Rewrite every line of the material below as a numbered list, leaving out the blank lines.

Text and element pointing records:
%%
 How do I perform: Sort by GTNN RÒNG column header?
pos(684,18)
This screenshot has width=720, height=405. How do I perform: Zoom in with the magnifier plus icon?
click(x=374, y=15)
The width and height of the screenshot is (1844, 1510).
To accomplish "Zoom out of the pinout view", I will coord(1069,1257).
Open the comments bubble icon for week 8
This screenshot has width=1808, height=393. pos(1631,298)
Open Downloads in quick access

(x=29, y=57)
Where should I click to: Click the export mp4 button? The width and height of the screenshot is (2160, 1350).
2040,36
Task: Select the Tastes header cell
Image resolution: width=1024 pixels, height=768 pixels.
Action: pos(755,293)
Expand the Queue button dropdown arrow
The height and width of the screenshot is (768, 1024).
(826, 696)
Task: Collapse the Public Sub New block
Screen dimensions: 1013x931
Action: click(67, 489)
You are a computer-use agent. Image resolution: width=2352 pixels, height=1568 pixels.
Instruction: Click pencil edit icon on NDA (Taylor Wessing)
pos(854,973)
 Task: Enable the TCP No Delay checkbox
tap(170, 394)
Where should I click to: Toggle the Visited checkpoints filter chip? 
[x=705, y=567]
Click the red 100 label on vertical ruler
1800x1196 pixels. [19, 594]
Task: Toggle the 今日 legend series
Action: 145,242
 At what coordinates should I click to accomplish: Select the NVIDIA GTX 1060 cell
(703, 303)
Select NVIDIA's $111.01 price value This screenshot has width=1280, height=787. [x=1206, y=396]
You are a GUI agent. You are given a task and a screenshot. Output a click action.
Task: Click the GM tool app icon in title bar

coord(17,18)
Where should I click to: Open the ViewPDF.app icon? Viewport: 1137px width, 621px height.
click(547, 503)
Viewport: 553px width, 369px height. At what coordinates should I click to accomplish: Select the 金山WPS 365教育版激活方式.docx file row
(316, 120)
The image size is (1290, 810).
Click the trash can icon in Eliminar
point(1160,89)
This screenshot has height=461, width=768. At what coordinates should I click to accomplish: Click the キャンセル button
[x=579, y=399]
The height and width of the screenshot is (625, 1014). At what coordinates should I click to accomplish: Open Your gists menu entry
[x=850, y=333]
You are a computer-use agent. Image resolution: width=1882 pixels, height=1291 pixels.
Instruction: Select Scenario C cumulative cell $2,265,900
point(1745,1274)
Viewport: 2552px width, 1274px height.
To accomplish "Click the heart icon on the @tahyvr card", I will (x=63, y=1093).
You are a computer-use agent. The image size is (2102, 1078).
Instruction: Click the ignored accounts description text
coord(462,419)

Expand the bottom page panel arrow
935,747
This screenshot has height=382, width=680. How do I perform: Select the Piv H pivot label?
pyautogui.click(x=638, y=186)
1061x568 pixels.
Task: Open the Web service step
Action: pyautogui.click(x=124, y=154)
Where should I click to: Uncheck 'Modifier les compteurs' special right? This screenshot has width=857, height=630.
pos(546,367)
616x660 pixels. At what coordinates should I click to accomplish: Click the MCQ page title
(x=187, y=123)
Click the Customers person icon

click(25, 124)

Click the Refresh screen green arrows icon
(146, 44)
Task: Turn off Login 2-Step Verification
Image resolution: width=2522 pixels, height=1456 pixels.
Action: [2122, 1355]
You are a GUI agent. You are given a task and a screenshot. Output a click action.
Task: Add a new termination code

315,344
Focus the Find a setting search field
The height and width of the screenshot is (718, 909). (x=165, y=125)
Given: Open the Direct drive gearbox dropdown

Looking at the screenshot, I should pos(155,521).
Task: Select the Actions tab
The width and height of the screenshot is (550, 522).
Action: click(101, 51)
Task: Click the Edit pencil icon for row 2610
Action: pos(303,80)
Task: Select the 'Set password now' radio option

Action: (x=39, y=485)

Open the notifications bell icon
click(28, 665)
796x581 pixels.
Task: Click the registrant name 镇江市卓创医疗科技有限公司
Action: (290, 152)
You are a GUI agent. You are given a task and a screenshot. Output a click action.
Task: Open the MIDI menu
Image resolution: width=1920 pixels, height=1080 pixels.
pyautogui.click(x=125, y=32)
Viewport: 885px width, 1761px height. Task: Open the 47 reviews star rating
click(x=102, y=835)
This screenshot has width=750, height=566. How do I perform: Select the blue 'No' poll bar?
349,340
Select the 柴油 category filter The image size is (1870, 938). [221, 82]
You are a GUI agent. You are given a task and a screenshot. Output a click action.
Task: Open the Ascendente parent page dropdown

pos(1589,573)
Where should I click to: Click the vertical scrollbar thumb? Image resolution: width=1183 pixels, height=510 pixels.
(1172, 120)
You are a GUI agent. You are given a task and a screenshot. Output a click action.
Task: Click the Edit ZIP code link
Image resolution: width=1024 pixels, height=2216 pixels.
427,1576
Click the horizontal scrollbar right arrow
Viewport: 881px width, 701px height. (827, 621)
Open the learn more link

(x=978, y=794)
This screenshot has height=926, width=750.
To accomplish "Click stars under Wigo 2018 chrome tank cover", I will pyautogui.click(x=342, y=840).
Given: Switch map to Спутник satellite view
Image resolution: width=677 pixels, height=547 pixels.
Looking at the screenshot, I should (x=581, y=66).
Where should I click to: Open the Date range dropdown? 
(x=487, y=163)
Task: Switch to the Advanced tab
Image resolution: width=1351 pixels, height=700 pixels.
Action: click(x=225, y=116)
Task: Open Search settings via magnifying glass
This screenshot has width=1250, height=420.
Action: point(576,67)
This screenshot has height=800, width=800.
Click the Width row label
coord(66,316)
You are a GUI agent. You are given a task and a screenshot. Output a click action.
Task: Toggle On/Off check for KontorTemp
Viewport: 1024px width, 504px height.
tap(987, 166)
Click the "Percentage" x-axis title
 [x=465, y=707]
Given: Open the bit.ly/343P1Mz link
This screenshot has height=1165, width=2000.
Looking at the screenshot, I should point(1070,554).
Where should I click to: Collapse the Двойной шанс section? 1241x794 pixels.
%%
The output:
1.  How do I perform: Sort by GTNN RÒNG column header?
2. pos(684,18)
3. This screenshot has width=720, height=405. How do I perform: Zoom in with the magnifier plus icon?
4. click(x=374, y=15)
5. The width and height of the screenshot is (1844, 1510).
6. To accomplish "Zoom out of the pinout view", I will coord(1069,1257).
7. Open the comments bubble icon for week 8
8. This screenshot has width=1808, height=393. pos(1631,298)
9. Open Downloads in quick access
10. (x=29, y=57)
11. Where should I click to: Click the export mp4 button? The width and height of the screenshot is (2160, 1350).
12. 2040,36
13. Task: Select the Tastes header cell
14. Image resolution: width=1024 pixels, height=768 pixels.
15. Action: pos(755,293)
16. Expand the Queue button dropdown arrow
17. The height and width of the screenshot is (768, 1024).
18. (826, 696)
19. Task: Collapse the Public Sub New block
20. Screen dimensions: 1013x931
21. Action: click(67, 489)
22. You are a computer-use agent. Image resolution: width=2352 pixels, height=1568 pixels.
23. Instruction: Click pencil edit icon on NDA (Taylor Wessing)
24. pos(854,973)
25.  Task: Enable the TCP No Delay checkbox
26. tap(170, 394)
27. Where should I click to: Toggle the Visited checkpoints filter chip? 
28. [x=705, y=567]
29. Click the red 100 label on vertical ruler
30. 1800x1196 pixels. [19, 594]
31. Task: Toggle the 今日 legend series
32. Action: 145,242
33.  At what coordinates should I click to accomplish: Select the NVIDIA GTX 1060 cell
34. (703, 303)
35. Select NVIDIA's $111.01 price value This screenshot has width=1280, height=787. [x=1206, y=396]
36. You are a GUI agent. You are given a task and a screenshot. Output a click action.
37. Task: Click the GM tool app icon in title bar
38. coord(17,18)
39. Where should I click to: Open the ViewPDF.app icon? Viewport: 1137px width, 621px height.
40. click(547, 503)
41. Viewport: 553px width, 369px height. At what coordinates should I click to accomplish: Select the 金山WPS 365教育版激活方式.docx file row
42. (316, 120)
43. The image size is (1290, 810).
44. Click the trash can icon in Eliminar
45. point(1160,89)
46. This screenshot has height=461, width=768. At what coordinates should I click to accomplish: Click the キャンセル button
47. [x=579, y=399]
48. The height and width of the screenshot is (625, 1014). At what coordinates should I click to accomplish: Open Your gists menu entry
49. [x=850, y=333]
50. You are a computer-use agent. Image resolution: width=1882 pixels, height=1291 pixels.
51. Instruction: Select Scenario C cumulative cell $2,265,900
52. point(1745,1274)
53. Viewport: 2552px width, 1274px height.
54. To accomplish "Click the heart icon on the @tahyvr card", I will (x=63, y=1093).
55. You are a computer-use agent. The image size is (2102, 1078).
56. Instruction: Click the ignored accounts description text
57. coord(462,419)
58. Expand the bottom page panel arrow
59. 935,747
60. This screenshot has height=382, width=680. How do I perform: Select the Piv H pivot label?
61. pyautogui.click(x=638, y=186)
62. 1061x568 pixels.
63. Task: Open the Web service step
64. Action: pyautogui.click(x=124, y=154)
65. Where should I click to: Uncheck 'Modifier les compteurs' special right? This screenshot has width=857, height=630.
66. pos(546,367)
67. 616x660 pixels. At what coordinates should I click to accomplish: Click the MCQ page title
68. (x=187, y=123)
69. Click the Customers person icon
70. click(25, 124)
71. Click the Refresh screen green arrows icon
72. (146, 44)
73. Task: Turn off Login 2-Step Verification
74. Image resolution: width=2522 pixels, height=1456 pixels.
75. Action: [2122, 1355]
76. You are a GUI agent. You are given a task and a screenshot. Output a click action.
77. Task: Add a new termination code
78. 315,344
79. Focus the Find a setting search field
80. The height and width of the screenshot is (718, 909). (x=165, y=125)
81. Given: Open the Direct drive gearbox dropdown
82. Looking at the screenshot, I should pos(155,521).
83. Task: Select the Actions tab
84. The width and height of the screenshot is (550, 522).
85. Action: click(101, 51)
86. Task: Click the Edit pencil icon for row 2610
87. Action: pos(303,80)
88. Task: Select the 'Set password now' radio option
89. Action: (x=39, y=485)
90. Open the notifications bell icon
91. click(28, 665)
92. 796x581 pixels.
93. Task: Click the registrant name 镇江市卓创医疗科技有限公司
94. Action: (290, 152)
95. You are a GUI agent. You are given a task and a screenshot. Output a click action.
96. Task: Open the MIDI menu
97. Image resolution: width=1920 pixels, height=1080 pixels.
98. pyautogui.click(x=125, y=32)
99. Viewport: 885px width, 1761px height. Task: Open the 47 reviews star rating
100. click(x=102, y=835)
101. This screenshot has width=750, height=566. How do I perform: Select the blue 'No' poll bar?
102. 349,340
103. Select the 柴油 category filter The image size is (1870, 938). [221, 82]
104. You are a GUI agent. You are given a task and a screenshot. Output a click action.
105. Task: Open the Ascendente parent page dropdown
106. pos(1589,573)
107. Where should I click to: Click the vertical scrollbar thumb? Image resolution: width=1183 pixels, height=510 pixels.
108. (1172, 120)
109. You are a GUI agent. You are given a task and a screenshot. Output a click action.
110. Task: Click the Edit ZIP code link
111. Image resolution: width=1024 pixels, height=2216 pixels.
112. 427,1576
113. Click the horizontal scrollbar right arrow
114. Viewport: 881px width, 701px height. (827, 621)
115. Open the learn more link
116. (x=978, y=794)
117. This screenshot has height=926, width=750.
118. To accomplish "Click stars under Wigo 2018 chrome tank cover", I will pyautogui.click(x=342, y=840).
119. Given: Switch map to Спутник satellite view
120. Image resolution: width=677 pixels, height=547 pixels.
121. Looking at the screenshot, I should (x=581, y=66).
122. Where should I click to: Open the Date range dropdown? 
123. (x=487, y=163)
124. Task: Switch to the Advanced tab
125. Image resolution: width=1351 pixels, height=700 pixels.
126. Action: click(x=225, y=116)
127. Task: Open Search settings via magnifying glass
128. This screenshot has width=1250, height=420.
129. Action: point(576,67)
130. This screenshot has height=800, width=800.
131. Click the Width row label
132. coord(66,316)
133. You are a GUI agent. You are given a task and a screenshot. Output a click action.
134. Task: Toggle On/Off check for KontorTemp
135. Viewport: 1024px width, 504px height.
136. tap(987, 166)
137. Click the "Percentage" x-axis title
138.  [x=465, y=707]
139. Given: Open the bit.ly/343P1Mz link
140. This screenshot has height=1165, width=2000.
141. Looking at the screenshot, I should point(1070,554).
142. Where should I click to: Collapse the Двойной шанс section? 1241x794 pixels.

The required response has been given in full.